Categorical Variation Specification

To facilitate search of biomolecular variation, contemporary biomolecular knowledgebases routinely “flatten” variation concepts to a specific context that facilitates computable matching to assayed variation, and typically provide related contexts to help characterize the intended biological concept. For example, the variant “BRAF V600E” at the CIViC resource describes a protein change, but is flattened to a representative genomic change (GRCh37 chr7:g.140453136A>T) and contextualized with corresponding transcript (NM_004333.4:c.1799T>A) and protein (NP_004324.2:p.Val600Glu) descriptions. The representative change is linked to its ClinGen Allele Registry identifier (CAID; CA123643) to facilitate CAID matching from ClinGen resources.

However, CA123643 is likewise a collection of variation contexts, including many contexts that would typically not be considered equivalent to BRAF V600E: ENST00000497784.1:n.1834T>A, ENST00000647434.1:n.738-3918T>A, and ENST00000642228.1:c.*877T>A, for example, are all associated contexts with CA123643 but none result in an altered protein product. Similarly, CA16602531 can also serve as a linked representative genomic change (through NC_000007.14:g.140753335_140753336delinsTT), but again this concept contains several contexts describing the role of the variant that are not applicable to the V600E protein variation.

In addition, more complex cases of variation also exist, where the closest approximation of a variation amounts to a simple genomic range. Examples of these types of variation include: BRAF V600 mutations, TP53 truncating mutations, EGFR exon 19 deletions. The concepts associated with these variation (any protein mutation at a codon, any truncating mutation in a gene, and any in-frame deletion in an exon) are not clearly definable using a variation description framework such as VRS or HGVS.

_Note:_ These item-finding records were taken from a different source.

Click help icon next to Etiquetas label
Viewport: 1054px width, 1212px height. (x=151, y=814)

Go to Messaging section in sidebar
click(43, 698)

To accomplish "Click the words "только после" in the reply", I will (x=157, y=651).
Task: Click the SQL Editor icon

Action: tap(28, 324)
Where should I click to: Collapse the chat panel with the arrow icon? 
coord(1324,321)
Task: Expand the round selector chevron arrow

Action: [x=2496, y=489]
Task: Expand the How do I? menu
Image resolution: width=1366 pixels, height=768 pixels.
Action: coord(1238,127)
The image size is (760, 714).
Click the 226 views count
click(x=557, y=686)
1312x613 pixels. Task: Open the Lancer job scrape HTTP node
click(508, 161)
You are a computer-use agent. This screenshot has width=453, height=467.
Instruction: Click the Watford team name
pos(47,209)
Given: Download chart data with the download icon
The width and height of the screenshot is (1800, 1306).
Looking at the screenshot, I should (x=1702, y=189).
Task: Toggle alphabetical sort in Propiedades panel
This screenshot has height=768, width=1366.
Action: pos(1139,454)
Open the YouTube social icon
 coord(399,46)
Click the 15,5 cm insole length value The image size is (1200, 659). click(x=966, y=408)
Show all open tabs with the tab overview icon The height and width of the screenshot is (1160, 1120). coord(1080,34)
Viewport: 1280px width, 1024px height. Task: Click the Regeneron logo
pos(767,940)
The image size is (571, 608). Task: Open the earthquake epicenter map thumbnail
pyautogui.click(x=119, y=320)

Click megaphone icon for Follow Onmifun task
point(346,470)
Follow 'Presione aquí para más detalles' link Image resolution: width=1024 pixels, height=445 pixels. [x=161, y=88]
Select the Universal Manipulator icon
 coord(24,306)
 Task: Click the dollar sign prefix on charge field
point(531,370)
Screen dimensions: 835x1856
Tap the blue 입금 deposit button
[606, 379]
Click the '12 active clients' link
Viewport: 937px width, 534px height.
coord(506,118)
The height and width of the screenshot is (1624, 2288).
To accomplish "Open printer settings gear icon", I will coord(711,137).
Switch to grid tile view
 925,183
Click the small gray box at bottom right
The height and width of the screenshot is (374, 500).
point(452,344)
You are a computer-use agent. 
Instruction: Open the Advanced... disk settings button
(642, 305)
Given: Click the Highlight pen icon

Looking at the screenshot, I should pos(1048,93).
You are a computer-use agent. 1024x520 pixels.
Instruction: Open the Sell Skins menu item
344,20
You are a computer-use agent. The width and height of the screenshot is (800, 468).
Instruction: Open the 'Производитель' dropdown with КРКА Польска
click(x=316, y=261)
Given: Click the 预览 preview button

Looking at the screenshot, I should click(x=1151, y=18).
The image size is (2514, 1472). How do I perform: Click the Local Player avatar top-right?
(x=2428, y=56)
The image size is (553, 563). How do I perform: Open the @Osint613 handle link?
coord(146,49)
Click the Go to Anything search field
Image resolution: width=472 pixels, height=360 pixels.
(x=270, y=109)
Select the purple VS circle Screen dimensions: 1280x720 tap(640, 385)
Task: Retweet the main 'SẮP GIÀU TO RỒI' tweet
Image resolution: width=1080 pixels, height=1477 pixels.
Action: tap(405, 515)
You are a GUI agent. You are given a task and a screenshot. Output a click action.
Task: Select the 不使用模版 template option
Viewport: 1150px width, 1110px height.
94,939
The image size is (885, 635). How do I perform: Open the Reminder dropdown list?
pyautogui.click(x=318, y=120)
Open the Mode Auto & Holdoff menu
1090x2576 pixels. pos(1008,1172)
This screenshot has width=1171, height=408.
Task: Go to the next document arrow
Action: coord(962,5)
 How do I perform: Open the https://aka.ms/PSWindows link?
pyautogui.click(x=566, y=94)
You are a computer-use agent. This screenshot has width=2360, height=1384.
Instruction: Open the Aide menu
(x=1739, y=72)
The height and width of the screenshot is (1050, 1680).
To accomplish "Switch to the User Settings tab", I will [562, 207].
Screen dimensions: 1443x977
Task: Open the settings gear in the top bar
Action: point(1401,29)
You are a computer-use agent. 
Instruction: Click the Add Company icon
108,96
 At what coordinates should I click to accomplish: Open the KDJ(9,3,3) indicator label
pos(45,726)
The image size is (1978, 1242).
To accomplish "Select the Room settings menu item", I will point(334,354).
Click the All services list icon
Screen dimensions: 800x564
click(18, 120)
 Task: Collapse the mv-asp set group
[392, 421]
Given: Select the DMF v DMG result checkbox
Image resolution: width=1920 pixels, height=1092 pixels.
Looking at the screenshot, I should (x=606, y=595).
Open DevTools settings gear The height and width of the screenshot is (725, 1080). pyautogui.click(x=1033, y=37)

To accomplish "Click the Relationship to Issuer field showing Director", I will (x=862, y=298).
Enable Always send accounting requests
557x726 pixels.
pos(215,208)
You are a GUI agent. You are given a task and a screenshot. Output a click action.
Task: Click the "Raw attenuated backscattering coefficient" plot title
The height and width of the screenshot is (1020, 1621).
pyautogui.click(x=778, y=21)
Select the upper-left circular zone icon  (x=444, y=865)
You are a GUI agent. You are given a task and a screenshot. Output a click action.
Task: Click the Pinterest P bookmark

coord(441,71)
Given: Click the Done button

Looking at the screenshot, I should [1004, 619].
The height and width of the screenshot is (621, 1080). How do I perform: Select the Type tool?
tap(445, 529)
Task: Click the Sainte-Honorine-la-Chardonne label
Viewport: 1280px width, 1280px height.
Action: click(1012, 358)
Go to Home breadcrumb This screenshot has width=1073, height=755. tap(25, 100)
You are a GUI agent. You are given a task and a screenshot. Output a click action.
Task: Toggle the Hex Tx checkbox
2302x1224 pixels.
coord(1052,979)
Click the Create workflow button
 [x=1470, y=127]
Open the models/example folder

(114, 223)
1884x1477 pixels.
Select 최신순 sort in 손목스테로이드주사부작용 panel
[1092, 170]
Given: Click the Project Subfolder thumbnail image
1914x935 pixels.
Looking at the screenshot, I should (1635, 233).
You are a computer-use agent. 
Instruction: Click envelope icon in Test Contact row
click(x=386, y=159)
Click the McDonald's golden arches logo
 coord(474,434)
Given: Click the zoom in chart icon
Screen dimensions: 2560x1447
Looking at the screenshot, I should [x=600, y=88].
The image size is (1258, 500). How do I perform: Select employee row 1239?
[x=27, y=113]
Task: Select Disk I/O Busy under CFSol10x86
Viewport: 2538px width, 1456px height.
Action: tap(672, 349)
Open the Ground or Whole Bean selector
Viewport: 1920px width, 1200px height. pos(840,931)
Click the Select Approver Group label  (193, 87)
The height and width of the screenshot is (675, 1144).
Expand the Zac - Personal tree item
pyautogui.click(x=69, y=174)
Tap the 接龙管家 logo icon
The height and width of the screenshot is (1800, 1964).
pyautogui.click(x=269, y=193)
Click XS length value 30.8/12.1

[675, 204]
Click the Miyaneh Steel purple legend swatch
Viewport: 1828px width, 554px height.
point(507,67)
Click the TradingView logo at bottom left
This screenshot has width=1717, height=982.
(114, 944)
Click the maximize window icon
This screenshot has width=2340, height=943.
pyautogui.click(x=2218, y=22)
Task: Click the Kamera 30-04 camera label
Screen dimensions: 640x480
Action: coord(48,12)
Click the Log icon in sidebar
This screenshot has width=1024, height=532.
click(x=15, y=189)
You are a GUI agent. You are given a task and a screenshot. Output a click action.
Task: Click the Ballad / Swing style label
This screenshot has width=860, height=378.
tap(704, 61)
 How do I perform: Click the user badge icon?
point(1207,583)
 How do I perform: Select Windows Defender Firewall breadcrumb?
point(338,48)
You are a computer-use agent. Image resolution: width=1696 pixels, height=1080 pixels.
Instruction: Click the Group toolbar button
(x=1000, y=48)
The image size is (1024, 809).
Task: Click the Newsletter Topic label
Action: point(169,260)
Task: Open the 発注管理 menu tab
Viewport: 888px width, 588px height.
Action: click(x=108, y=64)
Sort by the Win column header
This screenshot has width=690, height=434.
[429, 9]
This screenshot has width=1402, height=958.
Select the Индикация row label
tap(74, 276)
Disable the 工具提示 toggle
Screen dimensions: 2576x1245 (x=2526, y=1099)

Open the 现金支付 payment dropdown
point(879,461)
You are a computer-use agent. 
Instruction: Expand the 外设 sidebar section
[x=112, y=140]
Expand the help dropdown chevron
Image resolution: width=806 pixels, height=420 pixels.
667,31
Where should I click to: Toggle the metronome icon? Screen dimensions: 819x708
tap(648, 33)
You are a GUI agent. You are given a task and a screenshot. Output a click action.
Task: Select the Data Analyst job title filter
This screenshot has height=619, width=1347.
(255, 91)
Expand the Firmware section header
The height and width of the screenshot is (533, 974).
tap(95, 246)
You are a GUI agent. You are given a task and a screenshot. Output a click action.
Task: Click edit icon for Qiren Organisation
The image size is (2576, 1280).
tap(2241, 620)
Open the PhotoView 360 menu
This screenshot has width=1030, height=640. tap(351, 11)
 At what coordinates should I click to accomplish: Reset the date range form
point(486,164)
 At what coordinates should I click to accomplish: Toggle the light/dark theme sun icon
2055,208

To address these shortfalls, we introduce the Categorical Variation Specification. Categorical Variation captures the semantics that are missing or implied in genomic knowledge resources, providing a framework for expressing how genomic knowledge may match to assayed variation. Much like the VRS objects used in this specification, Categorical Variation classes are designed to instantiate value objects that are readily usable by genomic knowledge search engines. Also see the Categorical Variation Descriptor class for describing Categorical Variation under a consistent paradigm with the Value Object Descriptor class.

Categorical Variation

Computational Definition

A representation of a categorically-defined functional domain for variation, in which individual variation instances may be members.

Information Model

Field

Type

Limits

Description

_id

string

0..1

Categorical Variation Id. MUST be unique within document.

type

string

1..1

MUST be Categorical Variation class name.

Canonical Variation

Computational Definition

A categorical variation domain characterized by a representative Variation context to which members lift-over, project, translate, or otherwise directly align.

Information Model

Some CanonicalVariation attributes are inherited from Categorical Variation.

Field

Type

Limits

Description

_id

string

0..1

Categorical Variation Id. MUST be unique within document.

type

string

1..1

MUST be “CanonicalVariation”.

variation

Variation

1..1

The VRS Variation object to which congruency must be determined.

Complex Variation

Computational Definition

A categorical variation domain jointly characterized by two or more other categorical variation domains.

Information Model

Some ComplexVariation attributes are inherited from Categorical Variation.

Field

Type

Limits

Description

_id

string

0..1

Categorical Variation Id. MUST be unique within document.

type

string

1..1

MUST be “ComplexVariation”.

operands

Categorical Variation

2..m

The Categorical Variation objects that are being evaluated collectively.

operator

string

1..1

The logical operation applied to evaluating the object operands. MUST be “AND” or “OR”.